Polityka RODO w firmie – aktualny wzór na rok 2026

Polityka RODO w firmie: kiedy jest potrzebna i co powinna zawierać?

Polityka RODO w firmie to dokument opisujący, w jaki sposób przedsiębiorstwo chroni dane osobowe klientów, pracowników, kontrahentów, kandydatów do pracy, użytkowników strony internetowej oraz innych osób, których dane przetwarza.

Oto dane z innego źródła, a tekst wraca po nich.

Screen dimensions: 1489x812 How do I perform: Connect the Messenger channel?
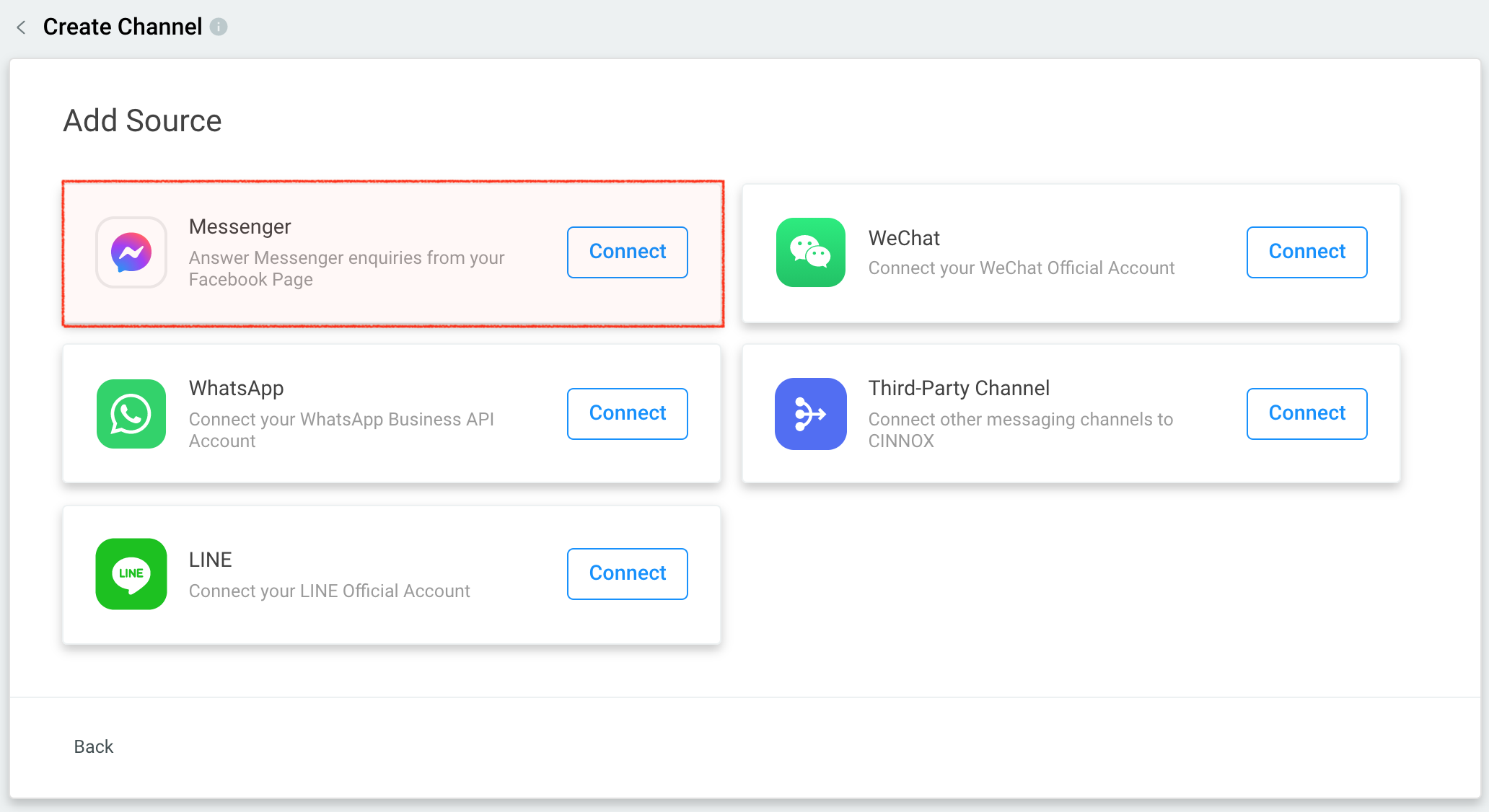pyautogui.click(x=627, y=252)
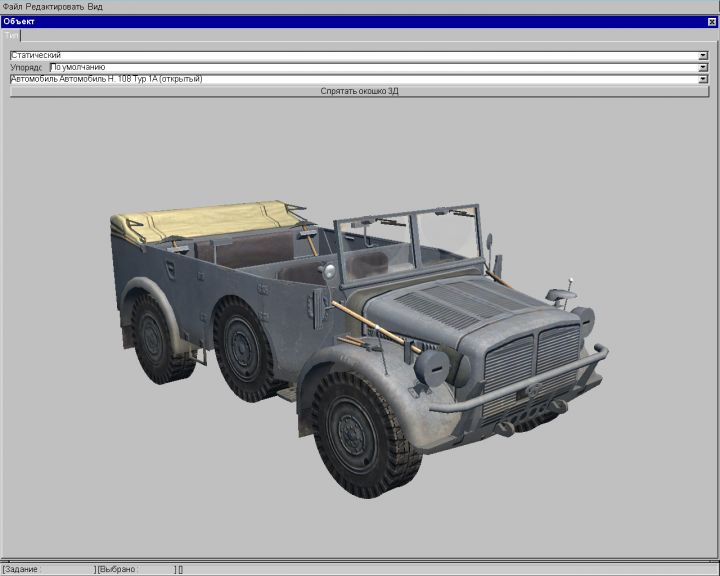Viewport: 720px width, 576px height.
Task: Click the Упорядс label
Action: point(28,67)
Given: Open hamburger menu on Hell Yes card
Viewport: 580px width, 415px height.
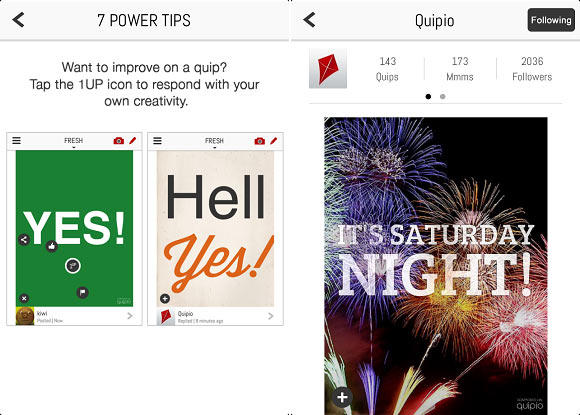Looking at the screenshot, I should (158, 141).
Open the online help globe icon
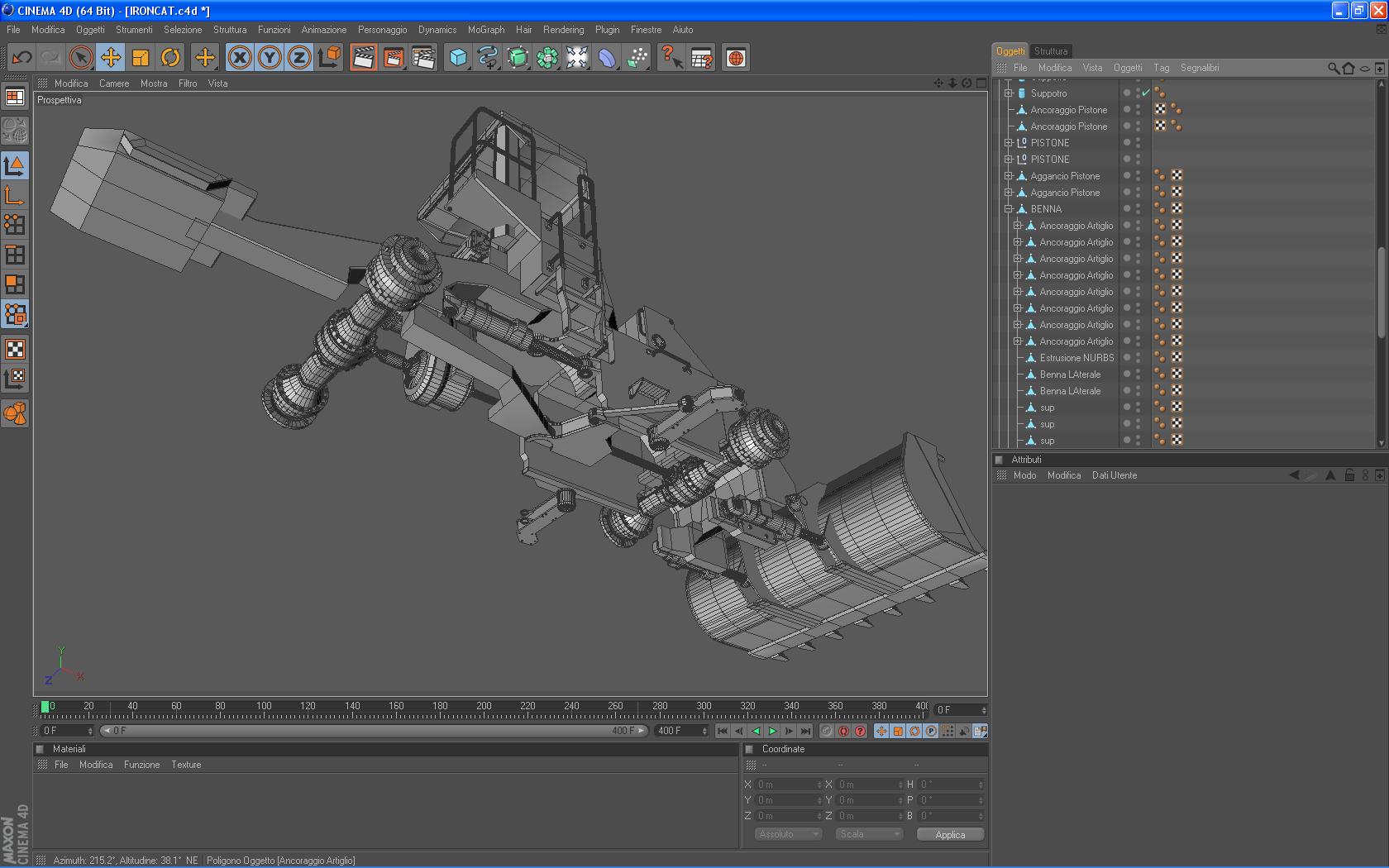This screenshot has height=868, width=1389. pos(735,58)
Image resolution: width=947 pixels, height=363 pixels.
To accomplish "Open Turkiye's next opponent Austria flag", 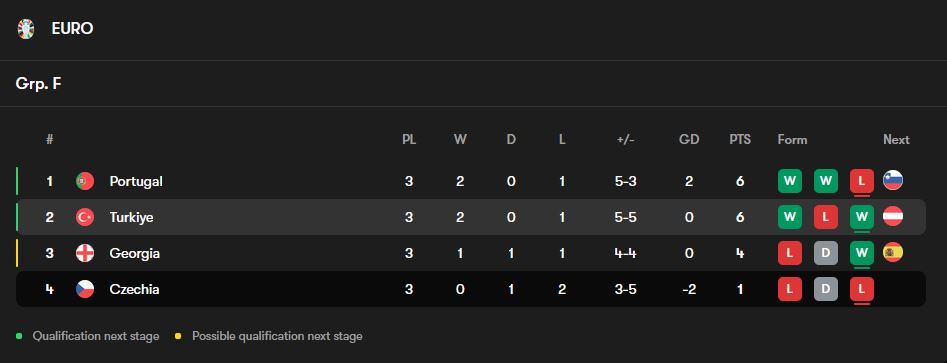I will [893, 216].
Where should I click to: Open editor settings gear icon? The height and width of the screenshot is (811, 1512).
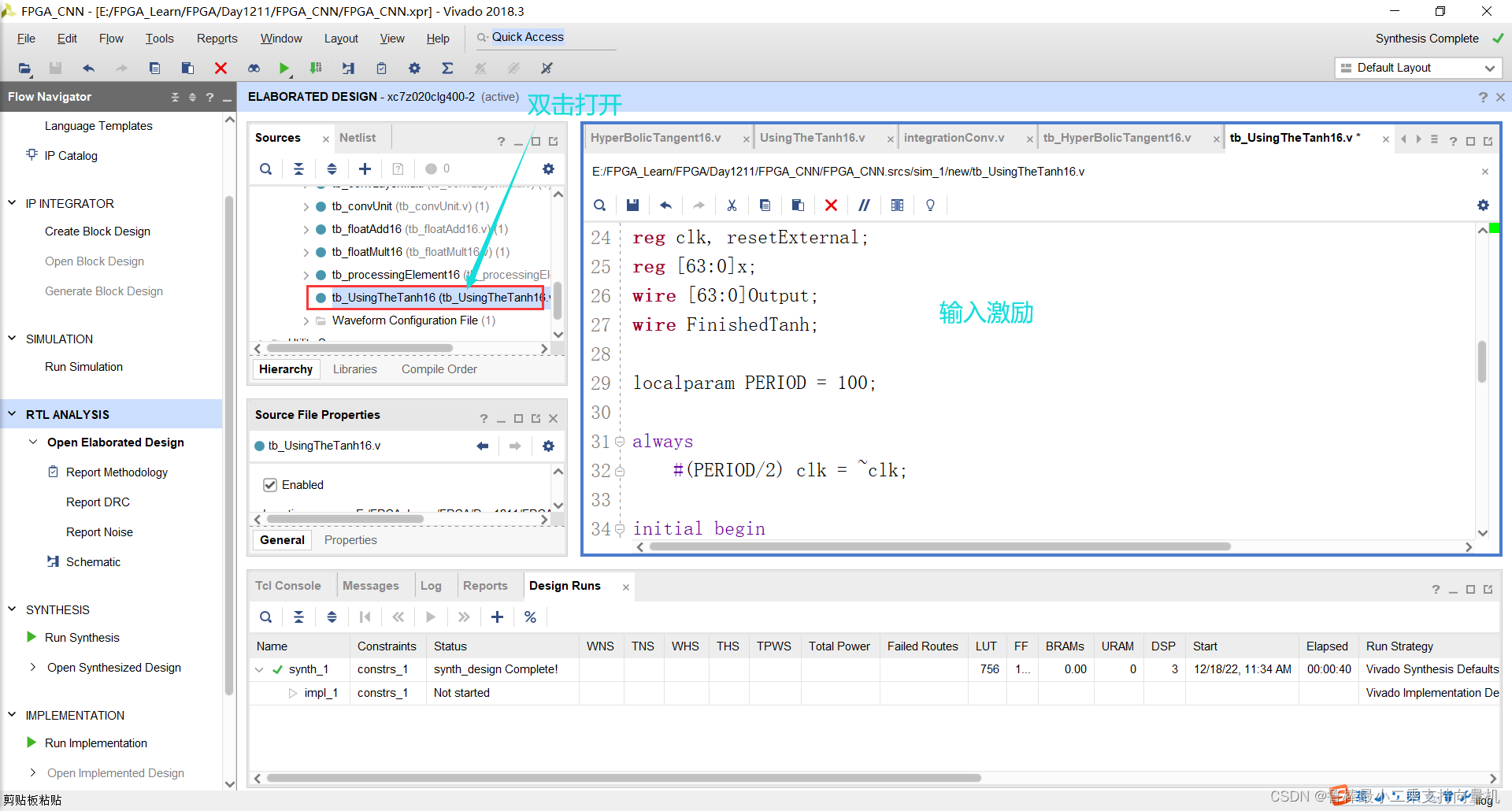[1483, 206]
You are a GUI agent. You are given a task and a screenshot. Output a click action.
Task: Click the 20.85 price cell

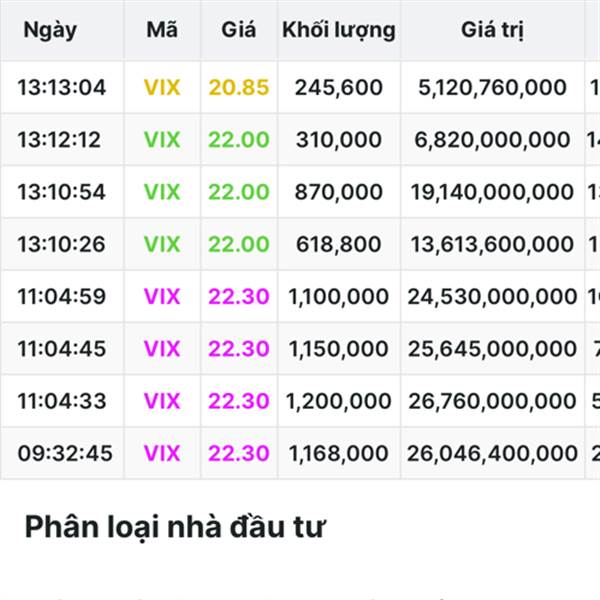click(239, 87)
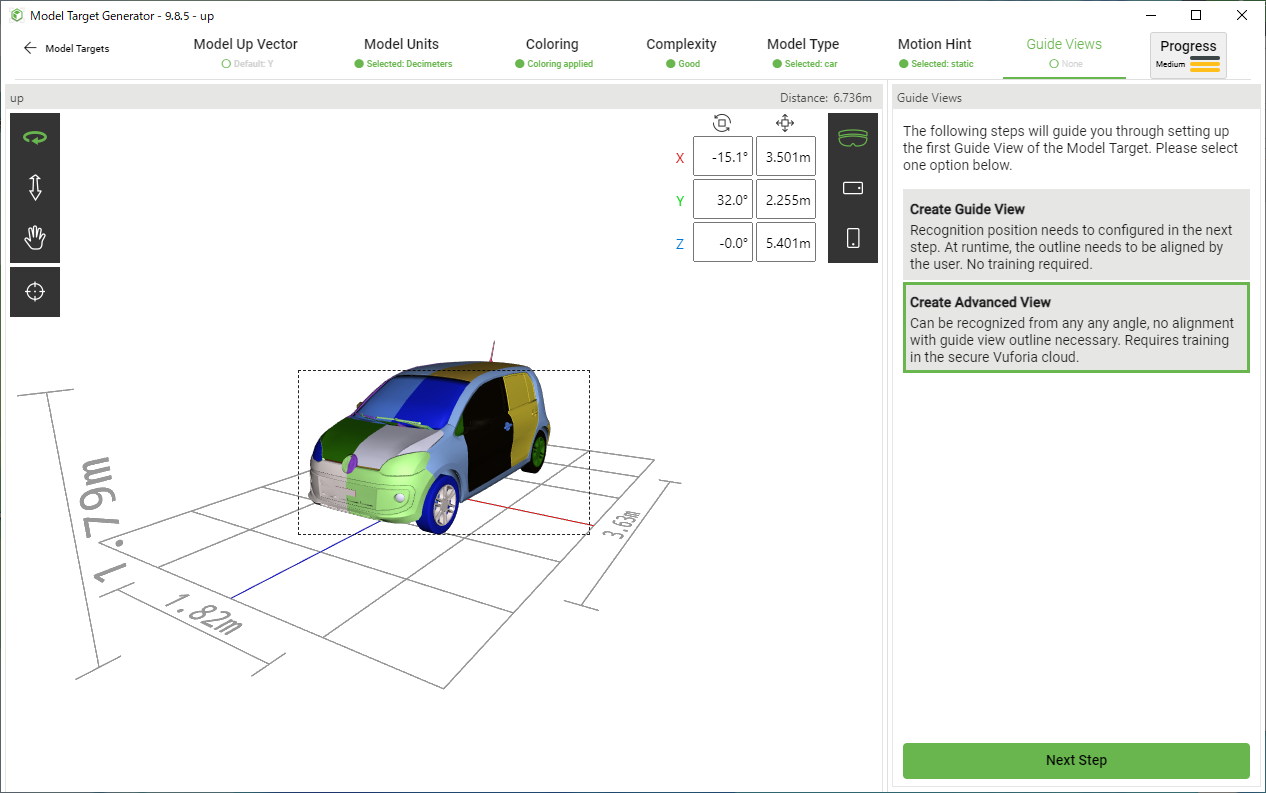Click the rotation column header icon
The image size is (1266, 793).
722,123
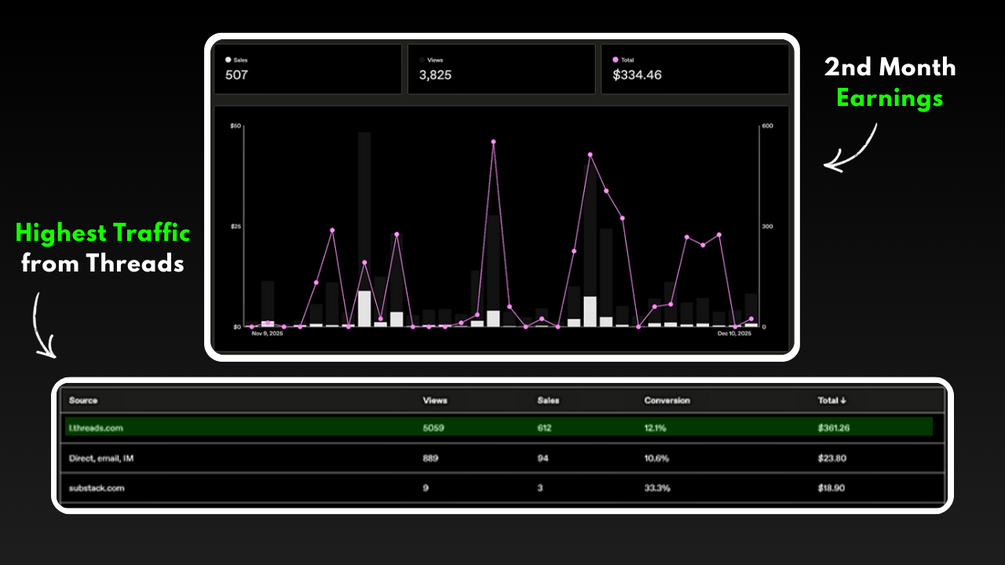Sort by the Conversion column header
1005x565 pixels.
coord(667,400)
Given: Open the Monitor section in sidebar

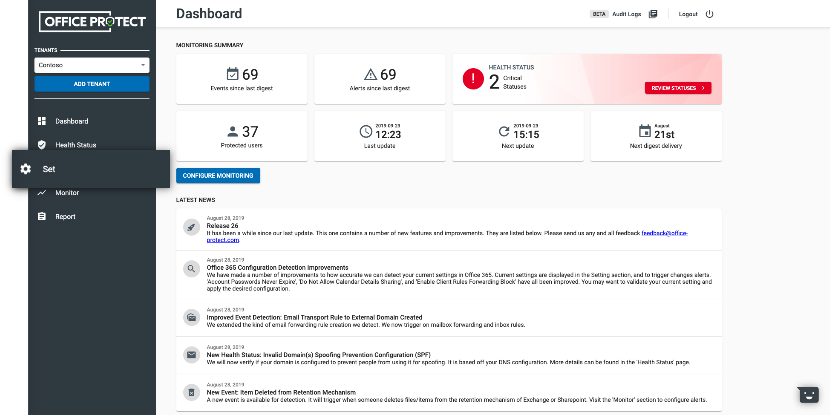Looking at the screenshot, I should pos(67,193).
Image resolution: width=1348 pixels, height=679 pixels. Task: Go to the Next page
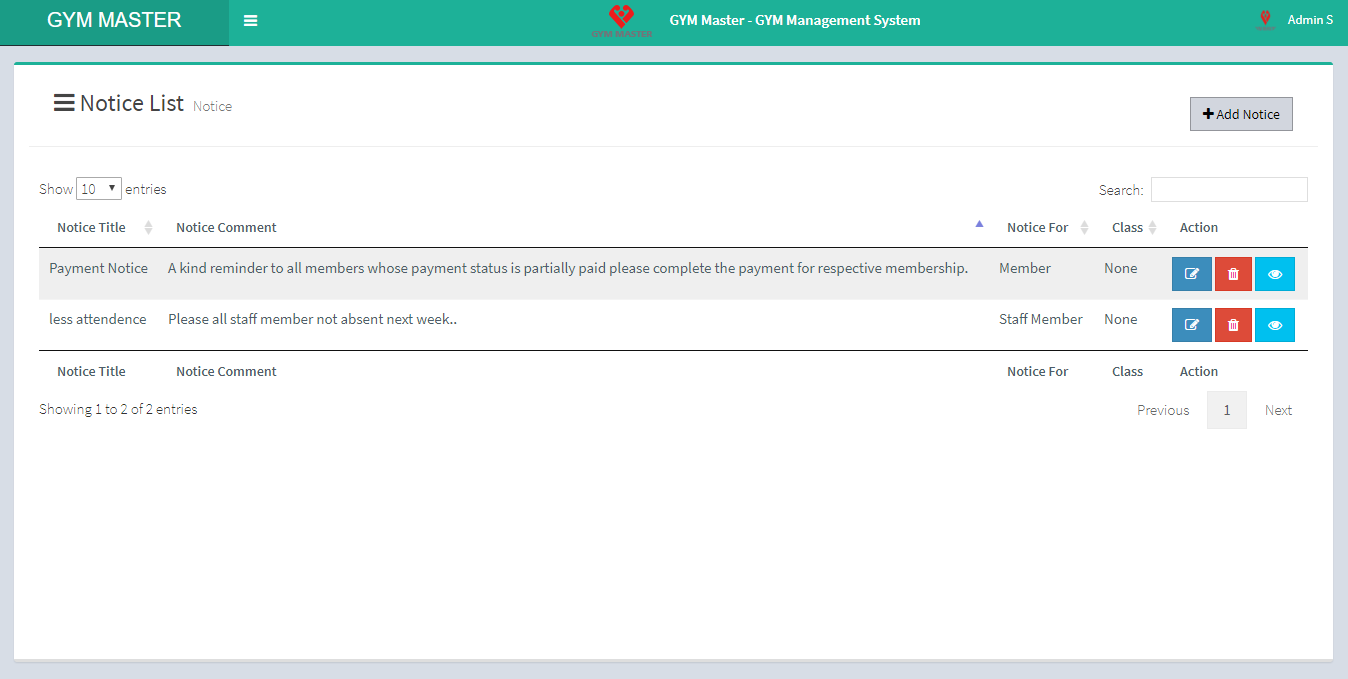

W praktyce polityka RODO pomaga uporządkować zasady zbierania, przechowywania, wykorzystywania, udostępniania i usuwania danych osobowych w firmie.

Dokument jest szczególnie ważny w firmach, które prowadzą sprzedaż online, obsługują formularze kontaktowe, zatrudniają pracowników, prowadzą rekrutację, wysyłają newsletter, korzystają z systemów CRM, prowadzą marketing, obsługują klientów telefonicznie albo przetwarzają dane w ramach usług B2B. Dobrze przygotowana polityka powinna jasno określać jakie dane są przetwarzane, w jakim celu, na jakiej podstawie, kto ma do nich dostęp, jak są zabezpieczane, komu mogą być przekazywane i jak długo są przechowywane.

Polityka RODO nie powinna być dokumentem „dla samej formalności”. Powinna odpowiadać rzeczywistym procesom w firmie. Jeżeli przedsiębiorca ma sklep internetowy, pracowników, formularze, system mailingowy i zewnętrzne biuro rachunkowe, polityka powinna uwzględniać wszystkie te obszary, a nie ograniczać się do ogólnych deklaracji.

Czym jest polityka RODO w firmie?

Polityka RODO to wewnętrzny dokument firmy, który opisuje zasady ochrony danych osobowych. Może być częścią szerszej dokumentacji ochrony danych albo samodzielnym dokumentem porządkującym najważniejsze obowiązki i procedury. Jej celem jest pokazanie, że firma świadomie zarządza danymi osobowymi i stosuje odpowiednie zasady bezpieczeństwa.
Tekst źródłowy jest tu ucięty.